Gold for February delivery GCG7, -0.09% tacked on $2, or 0.2%, to $1,214.90 an ounce. It climbed 1.4% Tuesday to settle at its highest level since Nov. 17, according to FactSet data.
Silver for March delivery SIH7, +0.77% added 10.2 cents, or 0.6%, to $17.25 an ounce.
“There’s so much news screaming for attention right now, investors are struggling to tell the signal from the noise,” said Adrian Ash, head of research at BullionVault.
“Trump‘s now calling for a weaker dollar but inflation has already breached the Fed’s 2% target,” he said. “That makes gold look good for 2017, because as real interest rates fall, the currency will devalue at a faster rate.”
On Wednesday, data showed that the consumer price index jumped 0.3% in December, matching the MarketWatch forecast. Inflation for 2016 rose by 2.1%—the biggest increase since 2011.
The ICE U.S. Dollar Index DXY, +0.54% was trading up by less than 0.3% Wednesday, but it’s still lost about 0.6% week to date after dropping Tuesday. Gold and the dollar typically move inversely since a richer greenback cuts demand for the dollar-priced metal from buyers using other currencies.
In an interview with The Wall Street Journal on Friday, Trump said the dollar, which touched a more than 14-year high about two weeks ago, has gotten “too strong,” as China keeps its own yuan weaker. He said the dollar’s strength is impeding the competitiveness of U.S. companies.

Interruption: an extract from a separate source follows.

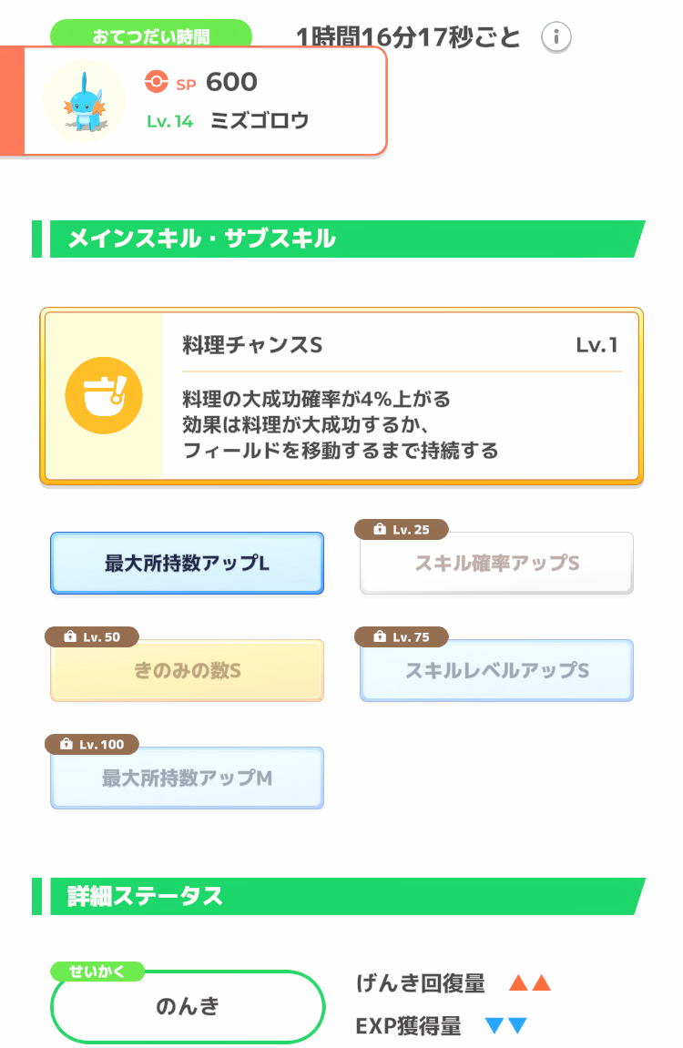
Task: Tap the lock icon on Lv. 50 badge
Action: click(68, 637)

“The newswires were quick to attribute the move to comments from [Trump], who said the greenback is ‘too strong’ … In fact, it started some time earlier and seems to mark the return of ‘Trump trade’ unwinding as the dominant market theme after it had been briefly overshadowed by ‘hard Brexit’ fears at the start of the week,” said Ilya Spivak, currency strategist with Daily FX. On Tuesday, British Prime Minister Theresa May said the U.K. would move ahead to vote on a clean cut with the European Union but hoped to negotiate trade deals.
Meanwhile, more economic data and Federal Reserve chatter could keep financial markets busy ahead of the U.S. presidential inauguration on Friday.
Investors will be watching a speech from Fed Chairwoman Yellen on the goals of monetary policy, due at 3 p.m. Eastern time. Ahead of that, Minneapolis Fed President Neel Kashkari will make an economic-themed speech at 11 a.m. Eastern.
Back on Comex, March copper HGH7, -0.44% fell by half a cent to $2.62 a pound. April PLJ7, -1.13% traded at $975.90 an ounce, down $7.20, or 0.7%, while March palladium PAH7, -0.44% fell 70 cents, or 0.1%, to $752.30 an ounce.